◆ Task to carry out ◆
Find the word "currency" in the data below and copy each line that holds it.

[Pixel coordinate grounding data]
*** Begin section ***

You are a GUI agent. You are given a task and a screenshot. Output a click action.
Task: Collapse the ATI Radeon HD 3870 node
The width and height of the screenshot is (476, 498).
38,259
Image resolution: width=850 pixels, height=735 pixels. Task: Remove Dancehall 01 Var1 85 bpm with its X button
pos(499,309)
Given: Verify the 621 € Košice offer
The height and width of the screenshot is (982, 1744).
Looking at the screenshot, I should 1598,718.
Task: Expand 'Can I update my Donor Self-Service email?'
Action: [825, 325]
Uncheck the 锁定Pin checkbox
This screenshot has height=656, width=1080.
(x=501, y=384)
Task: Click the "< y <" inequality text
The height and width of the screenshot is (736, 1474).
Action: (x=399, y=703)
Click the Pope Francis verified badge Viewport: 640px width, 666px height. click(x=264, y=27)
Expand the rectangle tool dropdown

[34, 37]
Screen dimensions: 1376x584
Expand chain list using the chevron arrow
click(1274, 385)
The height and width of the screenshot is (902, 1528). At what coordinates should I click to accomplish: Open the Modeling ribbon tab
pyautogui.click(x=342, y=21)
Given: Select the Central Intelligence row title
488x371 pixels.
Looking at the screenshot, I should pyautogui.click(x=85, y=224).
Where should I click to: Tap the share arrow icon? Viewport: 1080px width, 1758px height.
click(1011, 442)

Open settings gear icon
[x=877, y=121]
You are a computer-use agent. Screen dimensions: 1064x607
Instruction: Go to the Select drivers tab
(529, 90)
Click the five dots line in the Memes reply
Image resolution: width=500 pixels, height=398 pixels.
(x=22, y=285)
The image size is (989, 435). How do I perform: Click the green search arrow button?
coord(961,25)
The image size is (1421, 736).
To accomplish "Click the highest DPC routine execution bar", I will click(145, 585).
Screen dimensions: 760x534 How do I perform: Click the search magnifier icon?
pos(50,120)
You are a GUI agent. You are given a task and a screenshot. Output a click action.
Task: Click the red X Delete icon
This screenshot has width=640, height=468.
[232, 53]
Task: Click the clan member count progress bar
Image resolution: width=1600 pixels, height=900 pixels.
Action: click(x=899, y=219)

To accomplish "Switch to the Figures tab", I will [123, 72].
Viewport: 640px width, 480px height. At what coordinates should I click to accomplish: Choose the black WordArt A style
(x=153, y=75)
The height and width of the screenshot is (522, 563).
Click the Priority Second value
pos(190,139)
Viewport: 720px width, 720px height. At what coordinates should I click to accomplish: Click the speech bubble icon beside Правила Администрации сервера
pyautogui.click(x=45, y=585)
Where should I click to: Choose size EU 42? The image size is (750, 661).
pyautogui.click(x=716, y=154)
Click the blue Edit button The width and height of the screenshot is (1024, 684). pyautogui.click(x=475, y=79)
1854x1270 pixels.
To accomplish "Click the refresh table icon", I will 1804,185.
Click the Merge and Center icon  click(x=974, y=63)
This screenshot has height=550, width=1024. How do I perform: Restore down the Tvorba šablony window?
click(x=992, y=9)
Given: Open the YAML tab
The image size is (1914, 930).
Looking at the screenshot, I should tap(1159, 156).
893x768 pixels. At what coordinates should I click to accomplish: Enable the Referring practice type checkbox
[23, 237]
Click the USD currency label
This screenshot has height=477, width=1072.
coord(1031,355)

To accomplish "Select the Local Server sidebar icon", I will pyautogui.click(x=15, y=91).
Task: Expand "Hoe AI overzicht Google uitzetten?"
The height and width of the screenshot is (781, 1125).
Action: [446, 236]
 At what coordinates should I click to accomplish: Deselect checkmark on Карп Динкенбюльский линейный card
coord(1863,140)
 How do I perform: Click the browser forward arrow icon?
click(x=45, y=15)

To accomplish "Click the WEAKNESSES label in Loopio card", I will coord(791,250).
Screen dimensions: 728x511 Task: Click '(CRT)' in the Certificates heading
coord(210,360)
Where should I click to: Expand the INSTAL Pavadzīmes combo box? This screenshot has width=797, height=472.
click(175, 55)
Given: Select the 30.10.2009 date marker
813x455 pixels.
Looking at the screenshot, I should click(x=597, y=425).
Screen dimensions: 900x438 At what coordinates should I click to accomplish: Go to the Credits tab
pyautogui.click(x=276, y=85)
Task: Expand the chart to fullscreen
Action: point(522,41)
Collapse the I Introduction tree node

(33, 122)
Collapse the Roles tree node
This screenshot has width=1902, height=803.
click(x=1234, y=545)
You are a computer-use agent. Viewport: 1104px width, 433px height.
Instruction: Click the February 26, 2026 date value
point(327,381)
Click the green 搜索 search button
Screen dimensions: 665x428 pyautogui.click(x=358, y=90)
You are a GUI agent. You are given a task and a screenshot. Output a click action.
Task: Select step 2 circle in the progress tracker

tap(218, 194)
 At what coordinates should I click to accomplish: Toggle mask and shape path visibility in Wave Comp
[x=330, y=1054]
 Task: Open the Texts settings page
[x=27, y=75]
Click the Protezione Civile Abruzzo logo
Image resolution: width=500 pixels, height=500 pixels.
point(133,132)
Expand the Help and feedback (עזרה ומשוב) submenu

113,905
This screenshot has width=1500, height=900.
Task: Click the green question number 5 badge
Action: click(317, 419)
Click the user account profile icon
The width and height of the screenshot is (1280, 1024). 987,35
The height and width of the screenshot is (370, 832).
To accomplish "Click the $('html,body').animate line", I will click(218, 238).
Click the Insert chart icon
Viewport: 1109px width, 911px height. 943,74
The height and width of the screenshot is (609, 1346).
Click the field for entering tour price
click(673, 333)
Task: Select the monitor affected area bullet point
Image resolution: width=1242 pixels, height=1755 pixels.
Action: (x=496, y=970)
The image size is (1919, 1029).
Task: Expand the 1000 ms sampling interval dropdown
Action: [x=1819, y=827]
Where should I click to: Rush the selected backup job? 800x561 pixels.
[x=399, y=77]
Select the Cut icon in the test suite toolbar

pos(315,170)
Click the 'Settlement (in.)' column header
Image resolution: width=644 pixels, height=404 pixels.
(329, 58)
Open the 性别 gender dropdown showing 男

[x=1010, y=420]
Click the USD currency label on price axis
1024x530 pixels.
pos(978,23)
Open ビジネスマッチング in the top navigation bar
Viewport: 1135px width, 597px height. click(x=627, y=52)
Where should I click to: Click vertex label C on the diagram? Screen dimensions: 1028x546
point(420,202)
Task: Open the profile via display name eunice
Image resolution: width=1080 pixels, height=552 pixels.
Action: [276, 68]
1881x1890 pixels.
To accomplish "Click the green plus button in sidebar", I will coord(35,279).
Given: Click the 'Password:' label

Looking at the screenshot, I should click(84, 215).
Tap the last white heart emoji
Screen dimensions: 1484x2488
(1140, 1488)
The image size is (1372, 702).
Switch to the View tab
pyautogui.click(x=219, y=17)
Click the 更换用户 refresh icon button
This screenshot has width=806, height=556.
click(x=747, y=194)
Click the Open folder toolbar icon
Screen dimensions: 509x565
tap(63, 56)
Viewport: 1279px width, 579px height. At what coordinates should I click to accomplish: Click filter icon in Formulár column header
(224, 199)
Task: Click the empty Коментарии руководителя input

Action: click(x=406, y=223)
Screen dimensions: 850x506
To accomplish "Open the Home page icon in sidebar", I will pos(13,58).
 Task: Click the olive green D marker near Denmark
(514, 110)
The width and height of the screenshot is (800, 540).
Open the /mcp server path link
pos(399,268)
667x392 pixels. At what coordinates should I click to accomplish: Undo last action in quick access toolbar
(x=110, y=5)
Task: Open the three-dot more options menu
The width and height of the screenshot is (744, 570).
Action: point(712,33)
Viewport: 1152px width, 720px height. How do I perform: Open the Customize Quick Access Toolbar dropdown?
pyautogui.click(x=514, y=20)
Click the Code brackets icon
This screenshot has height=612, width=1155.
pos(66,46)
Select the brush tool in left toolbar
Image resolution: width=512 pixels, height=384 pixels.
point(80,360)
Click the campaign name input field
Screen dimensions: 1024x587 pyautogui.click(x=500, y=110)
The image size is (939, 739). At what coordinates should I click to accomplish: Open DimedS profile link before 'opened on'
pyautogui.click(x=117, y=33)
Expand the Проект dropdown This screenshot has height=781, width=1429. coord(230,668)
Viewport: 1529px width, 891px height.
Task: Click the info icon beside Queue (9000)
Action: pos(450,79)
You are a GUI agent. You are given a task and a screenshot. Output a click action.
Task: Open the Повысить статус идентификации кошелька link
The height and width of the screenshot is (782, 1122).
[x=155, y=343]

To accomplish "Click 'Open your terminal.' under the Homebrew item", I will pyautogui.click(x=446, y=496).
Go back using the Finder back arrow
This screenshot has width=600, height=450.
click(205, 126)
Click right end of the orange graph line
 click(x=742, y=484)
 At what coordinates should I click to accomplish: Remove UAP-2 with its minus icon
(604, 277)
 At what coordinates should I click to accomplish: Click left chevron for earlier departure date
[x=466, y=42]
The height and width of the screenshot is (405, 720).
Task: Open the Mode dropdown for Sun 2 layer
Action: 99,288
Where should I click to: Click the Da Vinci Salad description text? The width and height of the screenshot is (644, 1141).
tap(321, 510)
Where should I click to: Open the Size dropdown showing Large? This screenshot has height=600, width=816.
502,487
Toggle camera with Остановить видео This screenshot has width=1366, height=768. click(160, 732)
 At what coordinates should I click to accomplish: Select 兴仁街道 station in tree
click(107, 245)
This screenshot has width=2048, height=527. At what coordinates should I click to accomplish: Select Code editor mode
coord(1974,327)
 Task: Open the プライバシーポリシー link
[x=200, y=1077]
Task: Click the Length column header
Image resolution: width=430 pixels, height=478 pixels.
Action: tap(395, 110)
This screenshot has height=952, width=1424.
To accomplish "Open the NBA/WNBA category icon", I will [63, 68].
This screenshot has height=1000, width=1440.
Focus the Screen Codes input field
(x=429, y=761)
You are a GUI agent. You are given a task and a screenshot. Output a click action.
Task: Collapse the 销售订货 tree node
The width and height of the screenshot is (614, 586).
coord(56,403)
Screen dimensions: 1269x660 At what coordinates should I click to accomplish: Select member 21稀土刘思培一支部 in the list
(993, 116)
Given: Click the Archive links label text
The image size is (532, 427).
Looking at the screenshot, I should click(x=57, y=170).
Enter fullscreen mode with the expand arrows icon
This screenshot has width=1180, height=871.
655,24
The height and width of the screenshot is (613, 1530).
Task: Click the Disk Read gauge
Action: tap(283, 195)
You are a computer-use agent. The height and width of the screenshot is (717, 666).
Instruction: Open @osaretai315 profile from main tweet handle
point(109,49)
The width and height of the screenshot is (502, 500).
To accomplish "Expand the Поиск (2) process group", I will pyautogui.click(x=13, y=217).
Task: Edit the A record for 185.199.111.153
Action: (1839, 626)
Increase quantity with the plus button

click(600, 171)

*** End section ***

◆ Solution to this task ◆
Click the USD currency label
Click the USD currency label on price axis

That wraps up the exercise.